• **YOUR INSTRUCTIONS**: For this exercise, copy the records below exactly and exclude every image.

• **THE INPUT**:
★ ★ ★ ★
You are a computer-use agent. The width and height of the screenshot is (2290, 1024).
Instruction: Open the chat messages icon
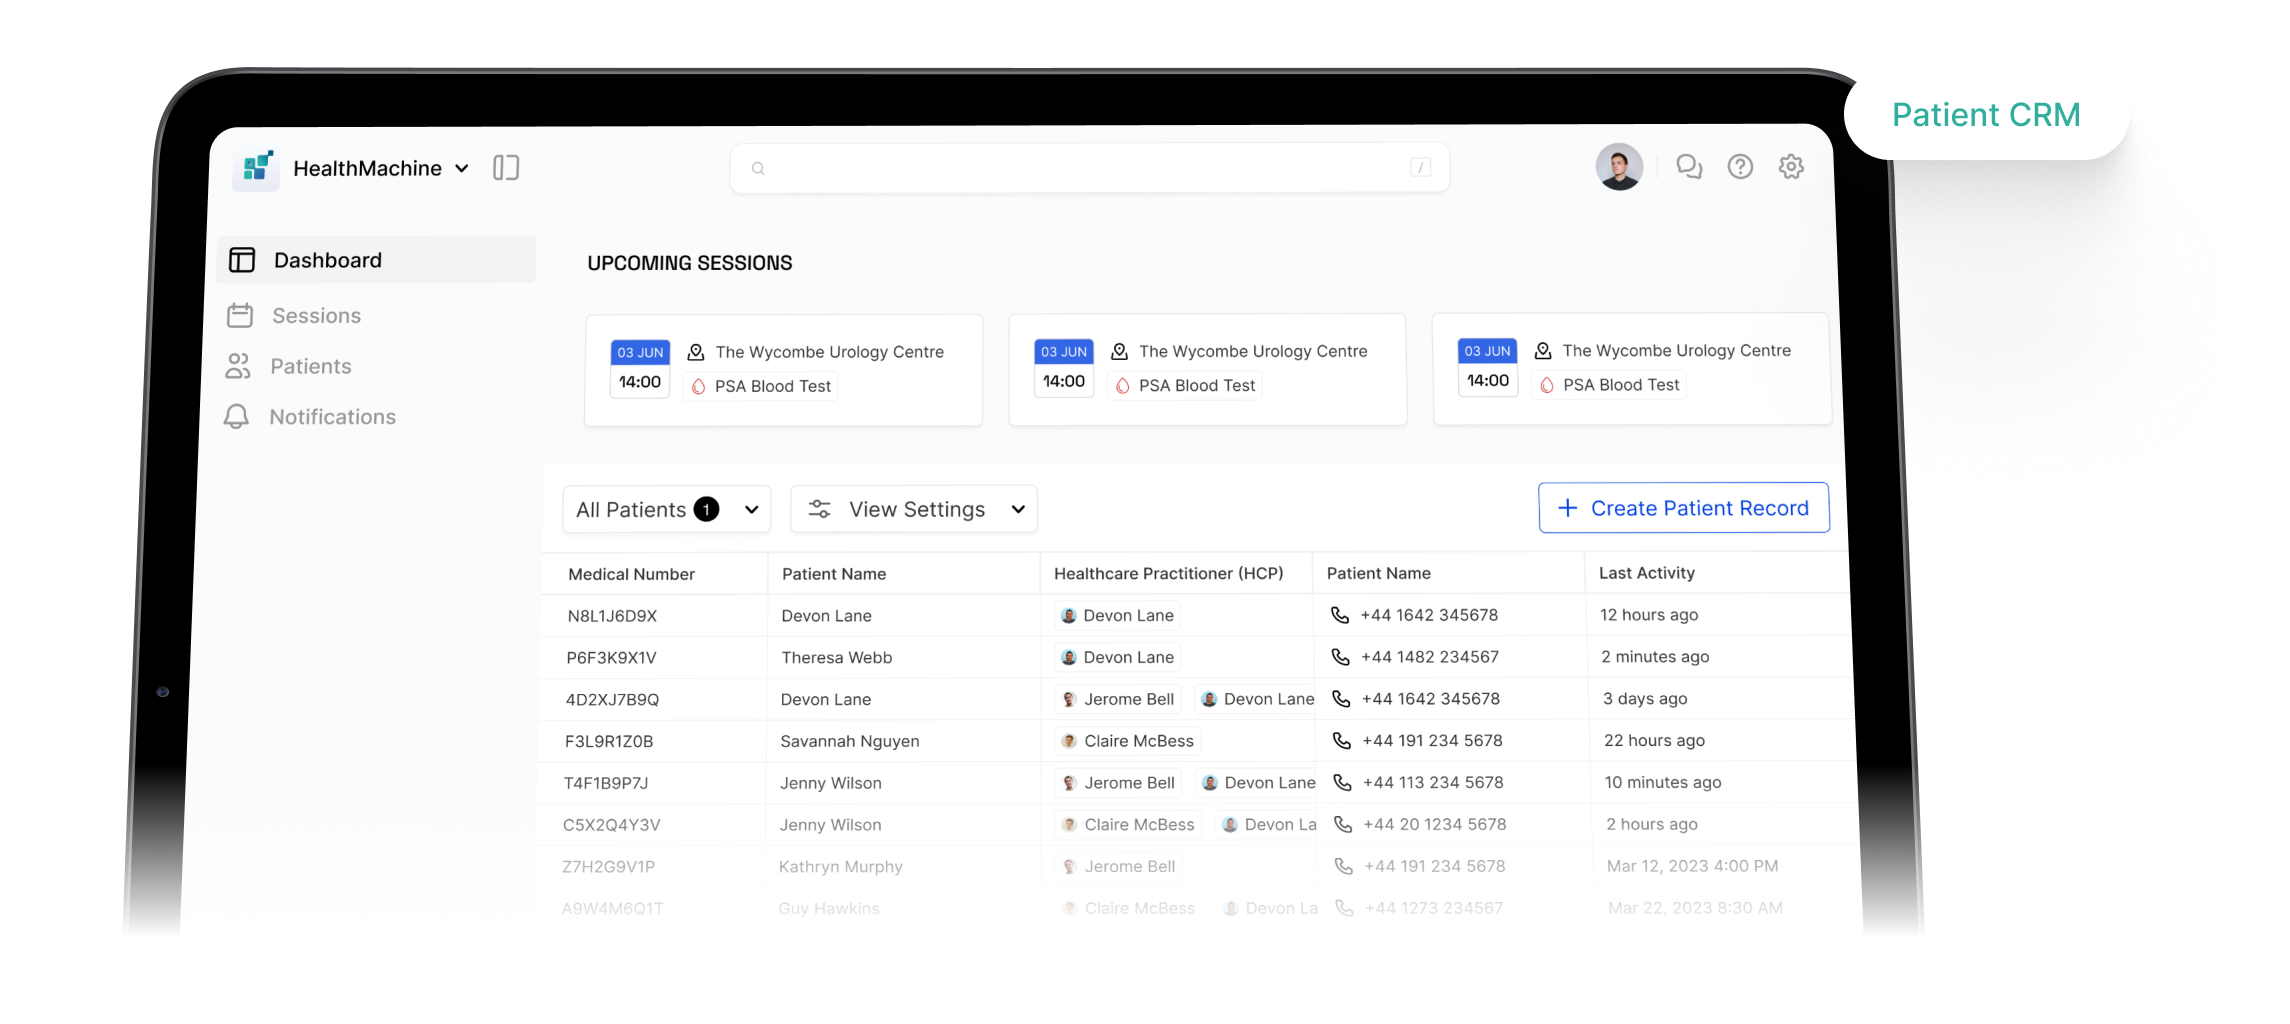(x=1689, y=167)
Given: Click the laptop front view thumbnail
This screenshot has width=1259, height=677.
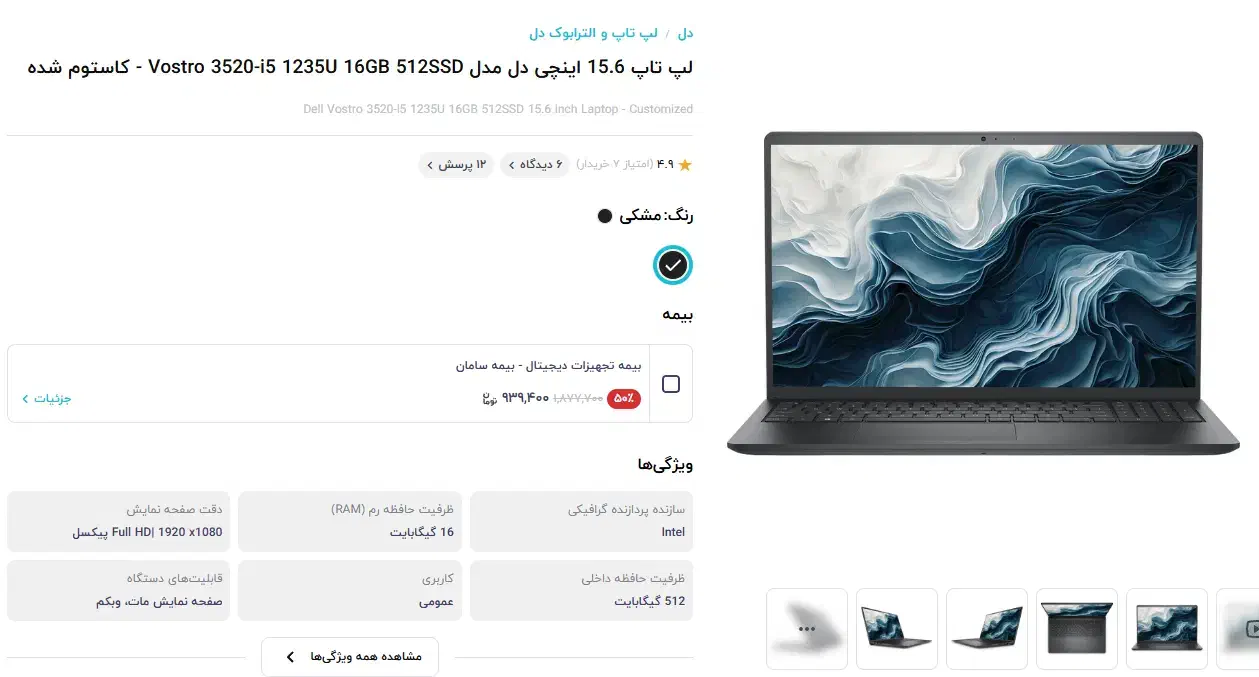Looking at the screenshot, I should [1167, 629].
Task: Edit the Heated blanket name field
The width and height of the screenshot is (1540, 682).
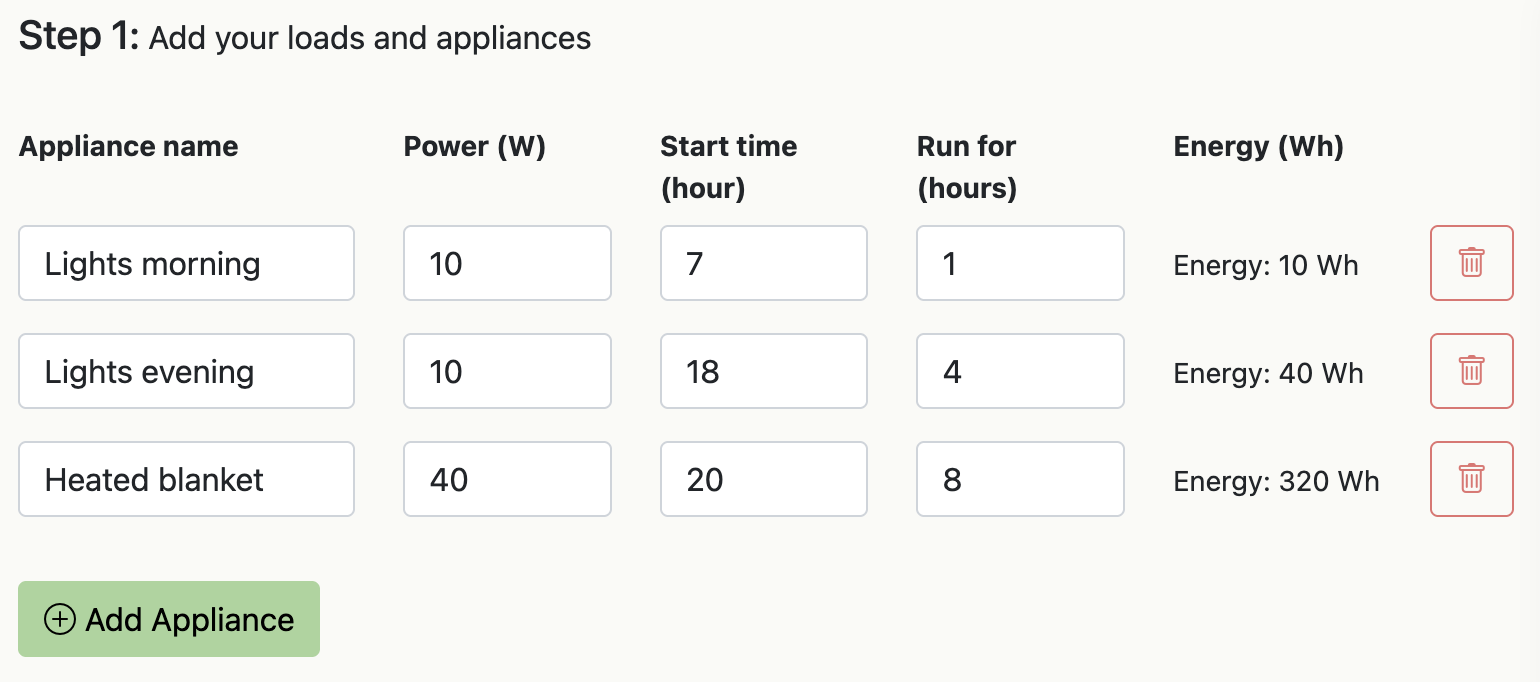Action: pos(186,479)
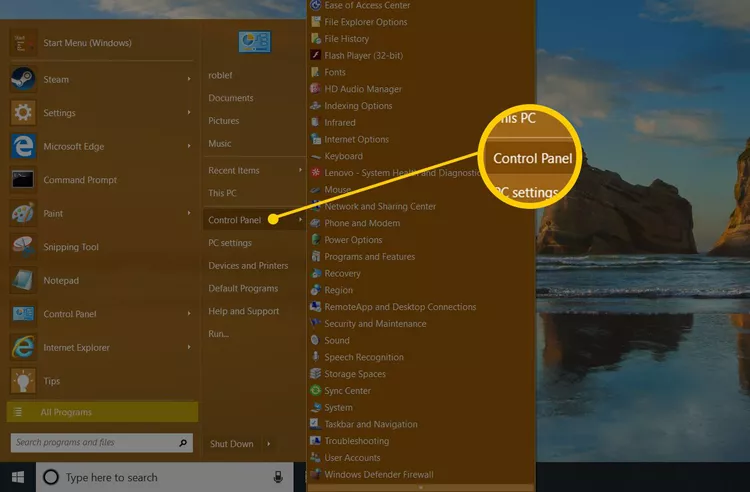Select Windows Defender Firewall entry

point(377,474)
★ ★ ★ ★
• **RESULT**:
You are a computer-use agent. The width and height of the screenshot is (2290, 1024).
Instruction: Open the chat messages icon
(x=1689, y=167)
Given: Click the laptop front view thumbnail
This screenshot has width=1259, height=677.
Looking at the screenshot, I should [1167, 629].
Task: Edit the Heated blanket name field
The width and height of the screenshot is (1540, 682).
Action: pos(186,479)
Select Windows Defender Firewall entry

point(377,474)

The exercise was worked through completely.